Temporal Regularization Training: Unleashing the Potential of Spiking Neural Networks
Boxuan Zhang, Zhen Xu, Kuan Tao
TL;DR
Spiking Neural Networks (SNNs) promise event-driven, low-power computation but struggle with temporal gradient vanishing and overfitting during direct training. The authors introduce Temporal Regularization Training (TRT), a time-decaying regularizer that imposes stronger constraints on early timesteps to sustain gradient flow and guide learning. The work provides theoretical analysis linking TRT to mitigation of gradient vanishing and to temporal information concentration (TIC), and validates the method with extensive experiments on static and neuromorphic datasets, achieving state-of-the-art or competitive accuracy and flatter loss landscapes. Fisher-information trajectories under TRT reveal earlier timesteps becoming information-rich, supporting improved generalization and energy-efficient SNNs; overall, TRT offers a principled approach to leverage temporal dynamics for robust SNN performance in neuromorphic vision tasks.
Abstract
Spiking Neural Networks (SNNs) have received widespread attention due to their event-driven and low-power characteristics, making them particularly effective for processing neuromorphic data.

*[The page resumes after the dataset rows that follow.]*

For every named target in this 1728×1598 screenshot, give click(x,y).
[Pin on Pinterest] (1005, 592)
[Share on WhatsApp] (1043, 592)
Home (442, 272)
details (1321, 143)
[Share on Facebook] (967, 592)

Recent studies have shown that directly trained SNNs suffer from severe temporal gradient vanishing and overfitting issues, which fundamentally constrain their performance and generalizability. This paper unveils a temporal regularization training (TRT) memthod, designed to unleash the generalization and performance potential of SNNs through a time-decaying regularization mechanism that prioritizes early timesteps with stronger constraints. We perform theoretical analysis to reveal TRT's ability on mitigating the temporal gradient vanishment. To validate the effectiveness of TRT, we conduct experiments on both static image datasets and dynamic neuromorphic datasets, perform analysis of their results, demonstrating that TRT can effectively mitigate overfitting and help SNNs converge into flatter local minima with better generalizability. Furthermore, we establish a theoretical interpretation of TRT's temporal regularization mechanism by analyzing the temporal information dynamics inside SNNs. We track the Fisher information of SNNs during training process, showing that Fisher information progressively concentrates in early timesteps. The time-decaying regularization mechanism implemented in TRT effectively guides the network to learn robust features in early timesteps with rich information, thereby leading to significant improvements in model generalization.